Saturday, July 16, 2011


Old Town Square
July 12 & 13

A deserted Old Town Square after the deluge.

Menacing black clouds...” was the last entry in the notebook for Bohemia Jazz Fest this year. About 30 seconds later, a massive thunderstorm descended on Old Town Square like the wrath of God, shutting down the music, sending the crowd scattering in all directions and flooding the VIP tent, where blasts of thunder hammered on the waterlogged canvas like cannons.

That wasn’t the finale BFJ organizers had in mind. But it was spectacular, with dramatic streaks of lightning still lighting up the square after the rain had subsided. And there was more than a little synchronicity between the weather and the music. A Norwegian band was deep into what sounded like the soundtrack for a horror film when the real thing blew in.

Ah, but what a start! On Tuesday the sun was shining on Cæcilie Norby, a Danish singer who sounded very cool in the sweltering heat. Her sultry voice is made for nightclubs, but she managed to project both intimacy and volume while pulling off some impressive runs, particularly in her encores, which were almost operatic. And Norby’s band was very good, putting on their own show with sharp, intelligent solos.

By the time headliner McCoy Tyner took the stage, the square was jammed. This critic has seen bigger crowds there, but never packed so tight.

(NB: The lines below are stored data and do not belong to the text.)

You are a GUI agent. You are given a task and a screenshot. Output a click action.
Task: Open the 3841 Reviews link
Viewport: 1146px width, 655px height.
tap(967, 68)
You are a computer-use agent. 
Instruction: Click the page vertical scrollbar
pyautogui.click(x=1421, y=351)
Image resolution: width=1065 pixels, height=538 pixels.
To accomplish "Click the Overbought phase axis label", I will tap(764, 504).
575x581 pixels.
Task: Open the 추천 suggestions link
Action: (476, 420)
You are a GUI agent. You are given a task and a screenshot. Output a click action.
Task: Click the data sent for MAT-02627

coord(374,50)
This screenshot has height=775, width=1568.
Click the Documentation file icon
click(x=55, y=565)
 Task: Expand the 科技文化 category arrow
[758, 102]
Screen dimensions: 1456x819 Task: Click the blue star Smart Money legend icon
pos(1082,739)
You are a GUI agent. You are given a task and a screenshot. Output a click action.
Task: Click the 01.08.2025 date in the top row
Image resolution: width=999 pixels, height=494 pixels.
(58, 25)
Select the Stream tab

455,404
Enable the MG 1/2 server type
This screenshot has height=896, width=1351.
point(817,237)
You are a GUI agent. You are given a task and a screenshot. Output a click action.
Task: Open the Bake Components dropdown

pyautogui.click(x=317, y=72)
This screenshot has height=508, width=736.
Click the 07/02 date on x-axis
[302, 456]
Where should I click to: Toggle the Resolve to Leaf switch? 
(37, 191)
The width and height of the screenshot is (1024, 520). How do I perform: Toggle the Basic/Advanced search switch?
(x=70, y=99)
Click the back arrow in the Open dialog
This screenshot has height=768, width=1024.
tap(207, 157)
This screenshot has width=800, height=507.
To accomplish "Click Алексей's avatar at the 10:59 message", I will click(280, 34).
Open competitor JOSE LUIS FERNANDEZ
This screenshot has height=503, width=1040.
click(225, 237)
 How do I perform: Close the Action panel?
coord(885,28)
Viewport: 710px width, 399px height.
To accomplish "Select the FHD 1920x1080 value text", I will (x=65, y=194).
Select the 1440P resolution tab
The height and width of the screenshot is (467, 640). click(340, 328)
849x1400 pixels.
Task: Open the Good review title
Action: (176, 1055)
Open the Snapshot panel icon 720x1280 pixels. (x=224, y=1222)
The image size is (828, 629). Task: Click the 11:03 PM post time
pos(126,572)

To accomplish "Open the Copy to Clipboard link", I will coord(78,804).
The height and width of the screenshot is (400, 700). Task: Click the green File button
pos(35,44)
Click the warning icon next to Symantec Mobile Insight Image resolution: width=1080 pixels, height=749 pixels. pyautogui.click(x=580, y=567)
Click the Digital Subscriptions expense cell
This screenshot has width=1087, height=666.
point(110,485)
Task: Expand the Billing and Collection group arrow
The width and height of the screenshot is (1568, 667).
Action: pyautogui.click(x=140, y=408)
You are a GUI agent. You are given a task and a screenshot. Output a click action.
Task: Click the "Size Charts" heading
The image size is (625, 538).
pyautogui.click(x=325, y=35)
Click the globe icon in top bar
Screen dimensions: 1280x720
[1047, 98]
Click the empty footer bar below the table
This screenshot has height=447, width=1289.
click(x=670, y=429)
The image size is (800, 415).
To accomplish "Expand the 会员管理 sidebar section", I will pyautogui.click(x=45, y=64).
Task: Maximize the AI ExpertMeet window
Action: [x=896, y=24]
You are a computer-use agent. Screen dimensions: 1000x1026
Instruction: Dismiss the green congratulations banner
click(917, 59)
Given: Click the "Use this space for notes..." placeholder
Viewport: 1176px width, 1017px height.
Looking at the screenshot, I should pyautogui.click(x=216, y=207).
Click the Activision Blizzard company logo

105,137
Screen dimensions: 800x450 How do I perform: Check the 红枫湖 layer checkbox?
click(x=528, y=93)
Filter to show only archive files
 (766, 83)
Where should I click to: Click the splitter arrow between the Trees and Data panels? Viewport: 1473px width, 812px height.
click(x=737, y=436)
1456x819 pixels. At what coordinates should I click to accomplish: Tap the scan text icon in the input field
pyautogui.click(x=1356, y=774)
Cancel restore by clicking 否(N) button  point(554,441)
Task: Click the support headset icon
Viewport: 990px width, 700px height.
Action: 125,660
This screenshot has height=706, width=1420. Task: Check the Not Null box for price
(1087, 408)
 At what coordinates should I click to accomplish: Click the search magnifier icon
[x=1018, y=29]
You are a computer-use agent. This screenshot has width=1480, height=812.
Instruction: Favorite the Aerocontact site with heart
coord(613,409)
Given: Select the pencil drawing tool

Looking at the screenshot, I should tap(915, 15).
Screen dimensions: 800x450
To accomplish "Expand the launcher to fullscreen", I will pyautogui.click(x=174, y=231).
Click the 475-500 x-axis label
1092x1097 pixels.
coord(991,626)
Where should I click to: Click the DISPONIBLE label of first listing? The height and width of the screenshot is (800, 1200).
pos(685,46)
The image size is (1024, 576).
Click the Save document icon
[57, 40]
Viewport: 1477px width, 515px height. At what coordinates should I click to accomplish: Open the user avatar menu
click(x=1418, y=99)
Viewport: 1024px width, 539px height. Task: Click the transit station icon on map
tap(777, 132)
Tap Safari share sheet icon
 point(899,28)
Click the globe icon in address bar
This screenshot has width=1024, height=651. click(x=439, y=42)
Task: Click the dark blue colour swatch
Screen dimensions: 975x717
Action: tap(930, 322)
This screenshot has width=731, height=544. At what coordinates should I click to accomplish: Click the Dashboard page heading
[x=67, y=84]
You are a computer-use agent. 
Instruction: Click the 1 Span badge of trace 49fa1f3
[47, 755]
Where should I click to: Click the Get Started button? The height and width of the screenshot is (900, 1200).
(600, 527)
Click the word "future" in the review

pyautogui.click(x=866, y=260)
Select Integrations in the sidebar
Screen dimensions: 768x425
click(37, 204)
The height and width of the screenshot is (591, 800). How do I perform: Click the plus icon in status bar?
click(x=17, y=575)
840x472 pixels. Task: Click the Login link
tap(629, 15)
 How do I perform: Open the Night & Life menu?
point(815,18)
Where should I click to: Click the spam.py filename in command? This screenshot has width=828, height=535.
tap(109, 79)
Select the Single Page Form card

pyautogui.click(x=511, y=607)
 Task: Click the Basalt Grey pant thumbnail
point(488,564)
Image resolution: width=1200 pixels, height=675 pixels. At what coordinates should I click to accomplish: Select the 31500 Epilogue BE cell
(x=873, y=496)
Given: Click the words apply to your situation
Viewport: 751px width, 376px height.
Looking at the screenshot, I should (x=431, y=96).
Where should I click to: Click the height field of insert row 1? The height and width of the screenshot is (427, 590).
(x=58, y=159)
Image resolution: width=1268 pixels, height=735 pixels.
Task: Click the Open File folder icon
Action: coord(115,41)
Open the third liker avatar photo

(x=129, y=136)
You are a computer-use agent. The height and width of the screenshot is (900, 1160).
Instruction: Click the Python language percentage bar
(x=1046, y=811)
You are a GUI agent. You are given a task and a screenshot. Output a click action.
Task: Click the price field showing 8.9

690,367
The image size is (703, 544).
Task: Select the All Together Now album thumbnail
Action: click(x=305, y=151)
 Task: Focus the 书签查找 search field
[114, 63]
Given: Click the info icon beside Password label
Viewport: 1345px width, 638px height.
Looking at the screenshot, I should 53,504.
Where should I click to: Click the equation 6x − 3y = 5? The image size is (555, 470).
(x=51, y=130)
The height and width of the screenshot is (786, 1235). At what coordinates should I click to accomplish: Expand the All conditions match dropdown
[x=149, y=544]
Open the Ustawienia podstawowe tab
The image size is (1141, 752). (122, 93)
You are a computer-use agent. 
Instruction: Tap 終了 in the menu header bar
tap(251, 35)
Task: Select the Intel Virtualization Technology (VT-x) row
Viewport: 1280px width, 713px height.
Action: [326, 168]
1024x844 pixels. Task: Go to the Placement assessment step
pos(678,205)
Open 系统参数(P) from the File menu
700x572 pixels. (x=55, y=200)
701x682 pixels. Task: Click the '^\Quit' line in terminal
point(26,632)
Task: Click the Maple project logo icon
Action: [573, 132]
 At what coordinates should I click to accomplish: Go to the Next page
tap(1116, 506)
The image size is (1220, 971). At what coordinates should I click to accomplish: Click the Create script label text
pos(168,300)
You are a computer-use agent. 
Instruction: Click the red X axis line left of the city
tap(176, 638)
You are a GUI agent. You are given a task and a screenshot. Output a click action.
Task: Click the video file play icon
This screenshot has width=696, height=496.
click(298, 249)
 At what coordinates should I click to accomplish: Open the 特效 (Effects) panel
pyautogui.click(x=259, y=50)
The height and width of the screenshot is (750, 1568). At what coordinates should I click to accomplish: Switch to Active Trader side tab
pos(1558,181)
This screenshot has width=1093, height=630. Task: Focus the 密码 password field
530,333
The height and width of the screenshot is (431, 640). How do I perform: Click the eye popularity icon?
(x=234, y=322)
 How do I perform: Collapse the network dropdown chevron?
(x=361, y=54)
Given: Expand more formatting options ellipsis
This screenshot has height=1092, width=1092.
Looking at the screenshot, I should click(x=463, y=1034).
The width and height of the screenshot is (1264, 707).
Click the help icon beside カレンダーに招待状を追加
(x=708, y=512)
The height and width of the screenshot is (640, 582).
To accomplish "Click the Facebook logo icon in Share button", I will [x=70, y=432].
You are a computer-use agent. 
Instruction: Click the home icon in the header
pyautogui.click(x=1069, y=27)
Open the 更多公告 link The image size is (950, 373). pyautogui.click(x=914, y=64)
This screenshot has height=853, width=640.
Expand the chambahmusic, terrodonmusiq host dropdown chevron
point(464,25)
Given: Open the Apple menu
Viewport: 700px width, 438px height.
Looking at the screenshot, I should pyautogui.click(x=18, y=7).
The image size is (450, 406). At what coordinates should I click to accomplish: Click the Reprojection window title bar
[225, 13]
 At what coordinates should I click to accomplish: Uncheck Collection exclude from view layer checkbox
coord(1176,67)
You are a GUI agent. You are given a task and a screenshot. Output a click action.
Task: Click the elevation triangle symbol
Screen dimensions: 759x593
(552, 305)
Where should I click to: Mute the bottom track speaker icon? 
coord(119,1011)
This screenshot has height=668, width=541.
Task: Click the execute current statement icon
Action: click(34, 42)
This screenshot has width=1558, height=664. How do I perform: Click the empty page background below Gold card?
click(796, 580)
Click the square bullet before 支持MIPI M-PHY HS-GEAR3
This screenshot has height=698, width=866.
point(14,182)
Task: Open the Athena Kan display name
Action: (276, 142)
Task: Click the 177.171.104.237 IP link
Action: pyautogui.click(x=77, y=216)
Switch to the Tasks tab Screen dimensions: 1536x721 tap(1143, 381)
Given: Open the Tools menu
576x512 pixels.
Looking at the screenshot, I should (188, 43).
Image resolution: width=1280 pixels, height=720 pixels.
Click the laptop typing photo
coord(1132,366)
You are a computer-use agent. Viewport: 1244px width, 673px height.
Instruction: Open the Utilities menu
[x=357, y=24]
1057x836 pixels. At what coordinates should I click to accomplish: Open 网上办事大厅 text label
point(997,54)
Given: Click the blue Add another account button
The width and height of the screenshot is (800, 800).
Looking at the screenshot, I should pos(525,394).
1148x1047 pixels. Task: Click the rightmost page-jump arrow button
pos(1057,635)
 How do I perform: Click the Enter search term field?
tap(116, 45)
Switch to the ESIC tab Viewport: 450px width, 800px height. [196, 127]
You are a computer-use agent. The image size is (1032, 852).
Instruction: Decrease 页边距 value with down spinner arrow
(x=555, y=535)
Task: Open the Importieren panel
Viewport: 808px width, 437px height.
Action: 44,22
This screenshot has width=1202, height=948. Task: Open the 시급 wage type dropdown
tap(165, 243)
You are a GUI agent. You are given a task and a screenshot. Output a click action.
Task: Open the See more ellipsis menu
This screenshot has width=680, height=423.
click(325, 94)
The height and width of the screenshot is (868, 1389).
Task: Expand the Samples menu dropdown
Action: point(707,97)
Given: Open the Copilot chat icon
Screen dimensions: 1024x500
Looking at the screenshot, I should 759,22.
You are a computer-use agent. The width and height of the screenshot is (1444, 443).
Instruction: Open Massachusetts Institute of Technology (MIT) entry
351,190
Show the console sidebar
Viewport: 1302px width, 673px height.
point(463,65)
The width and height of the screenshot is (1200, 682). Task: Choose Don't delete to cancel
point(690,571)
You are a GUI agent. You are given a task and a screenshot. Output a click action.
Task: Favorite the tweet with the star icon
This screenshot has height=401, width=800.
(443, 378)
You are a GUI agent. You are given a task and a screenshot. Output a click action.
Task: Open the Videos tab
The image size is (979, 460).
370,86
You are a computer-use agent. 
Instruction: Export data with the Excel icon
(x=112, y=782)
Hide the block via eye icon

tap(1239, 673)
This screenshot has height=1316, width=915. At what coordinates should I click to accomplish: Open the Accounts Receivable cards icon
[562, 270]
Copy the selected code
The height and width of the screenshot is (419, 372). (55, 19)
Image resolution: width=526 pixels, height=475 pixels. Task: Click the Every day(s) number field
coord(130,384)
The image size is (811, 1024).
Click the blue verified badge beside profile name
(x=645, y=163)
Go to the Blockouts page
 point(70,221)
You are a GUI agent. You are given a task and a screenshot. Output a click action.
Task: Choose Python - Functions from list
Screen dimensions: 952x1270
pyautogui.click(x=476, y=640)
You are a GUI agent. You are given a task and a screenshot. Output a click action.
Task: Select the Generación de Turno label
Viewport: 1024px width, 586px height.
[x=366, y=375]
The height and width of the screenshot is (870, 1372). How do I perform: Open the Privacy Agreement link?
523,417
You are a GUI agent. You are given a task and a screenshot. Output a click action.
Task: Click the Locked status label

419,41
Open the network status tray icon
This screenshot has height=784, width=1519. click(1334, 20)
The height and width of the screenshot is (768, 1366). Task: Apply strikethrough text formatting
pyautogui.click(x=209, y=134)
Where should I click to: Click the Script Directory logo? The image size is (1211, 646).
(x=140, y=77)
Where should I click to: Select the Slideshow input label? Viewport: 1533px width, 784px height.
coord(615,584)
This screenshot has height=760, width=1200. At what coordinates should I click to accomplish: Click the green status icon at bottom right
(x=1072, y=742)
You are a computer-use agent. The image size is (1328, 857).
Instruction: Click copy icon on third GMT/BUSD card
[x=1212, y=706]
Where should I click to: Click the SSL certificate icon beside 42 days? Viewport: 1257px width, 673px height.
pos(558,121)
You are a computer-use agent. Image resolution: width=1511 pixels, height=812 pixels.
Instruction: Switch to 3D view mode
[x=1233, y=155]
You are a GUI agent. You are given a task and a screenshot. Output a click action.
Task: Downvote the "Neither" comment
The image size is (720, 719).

Did all those people really appreciate seeing a legend, one of the last authentic voices from the golden age of bop, the only surviving member of John Coltrane’s seminal Classic Quartet?

Probably not, to judge from the constant talking and yelling. But for anyone paying attention, it was an inspirational performance. Tyner is 72 years old and needs to be helped on and off the stage, but at the keyboard, he does not coast for a minute. His playing is as fresh and intelligent as ever, masterful in the leads and inventive in the fills. He can crank up a boogie-woogie beat or lay back for a thoughtful solo, and he still gets off on nailing a turn or a phrase, smiling and laughing with his bandmates. His sound is like a pure, cool breeze from a lost era of style and sophistication.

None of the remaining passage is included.